This article mainly introduces stepper motor drivers and servo motor drives, and focuses on a detailed comparison between them.
1. What is a Servo Drive
A servo drive (also called servo amplifier) is an electronic device used to control servo motors. The servo drive controls the speed and position of the motor by receiving control signals from the controller, thereby achieving precise control of the machine. 
Servo drives usually consist of controller, power supply, motion control chip, circuit board, interface circuit, protection circuit, monitoring circuit and other parts.
2. What is a Stepper Driver
A stepper driver (also called stepper motor driver) is an electronic device that controls the movement of a stepper motor. It consists of a circuit controller, driver chip and power supply. The circuit controller sends a control signal and controls the motors to start through the driver chip, thereby realizing the rotation of the motor.

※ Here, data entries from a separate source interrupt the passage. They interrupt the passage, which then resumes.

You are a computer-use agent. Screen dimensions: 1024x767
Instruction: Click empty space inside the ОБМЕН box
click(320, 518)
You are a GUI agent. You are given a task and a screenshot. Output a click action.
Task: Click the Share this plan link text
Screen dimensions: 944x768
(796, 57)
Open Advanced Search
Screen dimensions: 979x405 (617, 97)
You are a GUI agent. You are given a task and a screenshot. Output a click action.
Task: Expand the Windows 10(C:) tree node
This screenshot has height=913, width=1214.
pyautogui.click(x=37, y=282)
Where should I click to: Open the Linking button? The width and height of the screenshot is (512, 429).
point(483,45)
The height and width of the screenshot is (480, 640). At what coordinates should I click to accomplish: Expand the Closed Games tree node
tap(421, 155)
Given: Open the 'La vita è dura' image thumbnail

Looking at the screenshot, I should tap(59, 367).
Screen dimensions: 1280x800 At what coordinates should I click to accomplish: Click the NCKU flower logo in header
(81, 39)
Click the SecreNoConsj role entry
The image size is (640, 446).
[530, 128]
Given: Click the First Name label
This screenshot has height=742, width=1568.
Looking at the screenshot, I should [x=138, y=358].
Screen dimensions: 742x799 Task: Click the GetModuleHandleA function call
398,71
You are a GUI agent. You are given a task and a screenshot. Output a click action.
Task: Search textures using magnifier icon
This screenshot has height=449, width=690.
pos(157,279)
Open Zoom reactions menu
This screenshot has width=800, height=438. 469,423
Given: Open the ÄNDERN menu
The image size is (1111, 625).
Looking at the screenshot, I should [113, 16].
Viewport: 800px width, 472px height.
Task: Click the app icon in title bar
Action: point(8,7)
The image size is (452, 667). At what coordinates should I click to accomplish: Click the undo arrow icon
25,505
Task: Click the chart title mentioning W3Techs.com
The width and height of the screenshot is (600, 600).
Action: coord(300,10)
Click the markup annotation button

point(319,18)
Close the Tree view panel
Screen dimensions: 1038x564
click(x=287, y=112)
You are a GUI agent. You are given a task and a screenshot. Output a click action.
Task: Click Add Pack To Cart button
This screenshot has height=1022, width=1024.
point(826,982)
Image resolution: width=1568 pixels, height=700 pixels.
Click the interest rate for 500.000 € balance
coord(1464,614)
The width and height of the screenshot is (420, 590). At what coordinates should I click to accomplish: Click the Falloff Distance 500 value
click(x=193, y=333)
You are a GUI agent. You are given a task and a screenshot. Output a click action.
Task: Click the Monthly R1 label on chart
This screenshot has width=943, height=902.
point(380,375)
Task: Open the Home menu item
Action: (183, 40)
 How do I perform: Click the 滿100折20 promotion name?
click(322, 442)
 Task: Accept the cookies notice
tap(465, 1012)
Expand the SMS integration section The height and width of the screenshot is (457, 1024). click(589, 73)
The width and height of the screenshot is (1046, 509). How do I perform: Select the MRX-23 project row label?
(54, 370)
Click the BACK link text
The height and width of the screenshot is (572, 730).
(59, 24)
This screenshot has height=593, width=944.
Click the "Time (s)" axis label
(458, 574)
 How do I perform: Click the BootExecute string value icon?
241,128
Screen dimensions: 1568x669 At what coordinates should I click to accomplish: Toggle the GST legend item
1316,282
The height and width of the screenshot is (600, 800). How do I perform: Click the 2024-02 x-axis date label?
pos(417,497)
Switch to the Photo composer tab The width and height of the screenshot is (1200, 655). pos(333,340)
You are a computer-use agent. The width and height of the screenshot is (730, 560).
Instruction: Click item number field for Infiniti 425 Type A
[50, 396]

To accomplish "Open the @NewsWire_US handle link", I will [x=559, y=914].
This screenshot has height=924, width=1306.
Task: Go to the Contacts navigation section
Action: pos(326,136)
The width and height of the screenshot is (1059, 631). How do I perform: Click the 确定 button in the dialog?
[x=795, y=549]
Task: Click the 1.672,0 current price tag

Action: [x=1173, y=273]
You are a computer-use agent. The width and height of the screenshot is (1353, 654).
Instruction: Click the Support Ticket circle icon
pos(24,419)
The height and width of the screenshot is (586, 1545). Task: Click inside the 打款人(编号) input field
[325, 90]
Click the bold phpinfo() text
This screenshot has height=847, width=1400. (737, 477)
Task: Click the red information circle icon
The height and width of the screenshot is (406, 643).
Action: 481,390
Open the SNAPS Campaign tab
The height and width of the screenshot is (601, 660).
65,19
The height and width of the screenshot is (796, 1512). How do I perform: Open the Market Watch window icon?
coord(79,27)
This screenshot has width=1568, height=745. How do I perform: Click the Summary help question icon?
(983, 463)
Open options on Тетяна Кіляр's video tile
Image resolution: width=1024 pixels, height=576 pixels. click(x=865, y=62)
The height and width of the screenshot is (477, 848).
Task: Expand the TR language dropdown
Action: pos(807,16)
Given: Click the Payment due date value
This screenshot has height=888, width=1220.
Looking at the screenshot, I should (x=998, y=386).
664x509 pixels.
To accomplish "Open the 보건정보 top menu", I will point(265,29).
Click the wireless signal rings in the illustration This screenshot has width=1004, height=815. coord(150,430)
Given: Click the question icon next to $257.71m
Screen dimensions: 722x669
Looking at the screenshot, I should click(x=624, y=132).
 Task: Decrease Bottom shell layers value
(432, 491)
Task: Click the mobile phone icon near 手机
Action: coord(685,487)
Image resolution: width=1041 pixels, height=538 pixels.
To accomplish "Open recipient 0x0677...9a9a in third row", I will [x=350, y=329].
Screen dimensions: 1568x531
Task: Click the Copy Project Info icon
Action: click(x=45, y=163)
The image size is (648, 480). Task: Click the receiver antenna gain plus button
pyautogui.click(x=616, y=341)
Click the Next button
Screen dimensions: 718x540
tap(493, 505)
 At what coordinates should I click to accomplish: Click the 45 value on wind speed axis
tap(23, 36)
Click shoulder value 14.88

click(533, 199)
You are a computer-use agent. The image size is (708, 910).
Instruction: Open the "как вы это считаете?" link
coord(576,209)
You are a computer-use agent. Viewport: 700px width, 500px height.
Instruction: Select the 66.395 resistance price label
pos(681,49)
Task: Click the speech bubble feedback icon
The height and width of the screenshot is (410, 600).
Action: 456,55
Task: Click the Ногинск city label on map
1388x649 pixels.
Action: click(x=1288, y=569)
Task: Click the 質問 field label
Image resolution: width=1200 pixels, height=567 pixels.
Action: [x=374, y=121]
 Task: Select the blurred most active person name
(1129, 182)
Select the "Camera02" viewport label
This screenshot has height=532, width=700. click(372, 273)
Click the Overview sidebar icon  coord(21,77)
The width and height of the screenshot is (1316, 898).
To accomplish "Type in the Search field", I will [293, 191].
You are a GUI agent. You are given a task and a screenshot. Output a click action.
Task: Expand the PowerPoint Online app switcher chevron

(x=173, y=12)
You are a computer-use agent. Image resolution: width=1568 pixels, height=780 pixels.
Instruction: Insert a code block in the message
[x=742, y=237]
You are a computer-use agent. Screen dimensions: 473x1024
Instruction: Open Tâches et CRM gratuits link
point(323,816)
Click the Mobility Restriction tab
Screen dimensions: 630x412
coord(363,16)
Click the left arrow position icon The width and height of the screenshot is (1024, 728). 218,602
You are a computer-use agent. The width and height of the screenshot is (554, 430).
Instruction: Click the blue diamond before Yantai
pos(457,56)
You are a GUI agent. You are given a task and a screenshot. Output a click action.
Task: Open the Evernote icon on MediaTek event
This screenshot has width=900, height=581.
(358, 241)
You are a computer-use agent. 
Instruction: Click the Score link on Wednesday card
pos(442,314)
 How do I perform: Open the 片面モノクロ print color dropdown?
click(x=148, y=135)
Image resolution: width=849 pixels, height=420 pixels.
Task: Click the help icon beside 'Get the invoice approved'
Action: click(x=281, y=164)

3. Comparison of Servo Drives and Stepper Drivers
Both stepper motor drivers and servo drivers can be used to control motor movement, but they have the following differences.
3.1 Working Principle
Stepper drivers drive stepper motors by controlling the direction and magnitude of current. Stepper motors move in fixed steps, and the direction and speed of each step are controlled by the driver.
Servo drives use a feedback mechanism to control the movement of the servo motor. The servo motor feeds back the position and speed of the motor through a sensor, and the driver adjusts the magnitude and direction of the current based on this information to control the movement of the motor.
3.2 Feedback System
Stepper driver: Commonly used in open loop systems.
If the stepper motor loses steps, the system will not know it, that is, there is no feedback system, so it is called open-loop control with poorer accuracy and stability.
Servo drive: Often used in closed-loop systems and equipped with feedback systems such as encoders and grating rulers.

As shown in the figure above, the control methods of servo drives include position control, speed control and current control. The feedback loops includes position loop (for example, the grating ruler is installed under the workbench, and the feedback line is connected to the controller, which means the feedback signal is sent to the PLC), speed loop, and current loop, which are what we call three-loop control. Three-loop control constitutes the full closed-loop control.
If there is only speed loop and current loop, it is called semi-closed loop control. If there is no feedback system, it is open loop control. However, in a servo drive feedback system, speed loop and current loop are necessary, that is, these two loops are integrated in the servo amplifier.
3.3 Control Accuracy
Stepper motor driver accuracy adjustment: subdivision control (fixed).
It can only accept the pulse signal from the upper computer but cannot independently send pulses to control the start and stop of the stepper motor. Its maximum accuracy is 8mm/6400=0.00125.
How to understand this? We know that stepper motors have step angles. The step angle of two-phase hybrid stepper motors is generally 1.8°, and that of three-phase hybrid stepper motors is 1.2°. There are also some high-performance stepper motors with smaller step angles.
If the step angle is 1.8 degrees, then it takes 200 pulses for the motor to rotate once, which is subdivision number 1. Then setting subdivision number 2 through the stepper driver, it requires 400 pulses for the motor to rotate once. If setting subdivision number 4, it needs 800 pulses, and so on. Of course, the larger the subdivision, the higher the accuracy and the slower the speed.

Servo drive accuracy adjustment: electronic gear ratio (adjustable).
It can accept the pulse signal from the upper computer, and can also independently send pulses to control the start and stop of the servo motor. Its maximum accuracy is 8mm/131072=0.000061.
How to understand this? The control accuracy of the AC servo motor is guaranteed by the rotary encoder at the rear end of the motor shaft. For a servo motor with a standard 2500-line encoder, because of the frequency quadrupling technology used inside the drive, its pulse equivalent is 360°/10000=0.036°.
In terms of control accuracy, since stepper drives move in fixed steps, their accuracy is relatively lower. In high-precision applications, they may not provide sufficient accuracy.
Servo drives offer greater precision and accuracy because they use a feedback mechanism to adjust the motor's motion. This allows them to more precisely control the position and speed of the motor and make adaptive adjustments during movement.
3.4 Speed Range
The servo drive has a wider speed range and can achieve high-speed motion; the stepper driver has a narrower speed range and is mainly used for low-speed, high-torque motion.
3.5 Torque Characteristics
The torque output of the servo drive is controlled by the control current and magnetic field, and has good torque characteristics. The torque output of the stepper driver is affected by damping and magnetic resistance, so it can produce larger torque at low speed, but the torque will be rapidly reduced at high speed.

3.6 Price
The price of servo drives is higher than that of stepper drives, mainly because servo drives have better accuracy, speed range and control functions.
4. Conclusion
In general, servo drives and stepper drives each have their own advantages and disadvantages, and they need to be selected according to specific application scenarios. Servo drives are suitable for applications with high precision requirements, wide speed ranges, and multiple control methods. Stepper drivers are suitable for applications with simple application scenarios and small loads. Through the introduction of the above content, we hope you can have a preliminary understanding of servo drives and stepper drivers.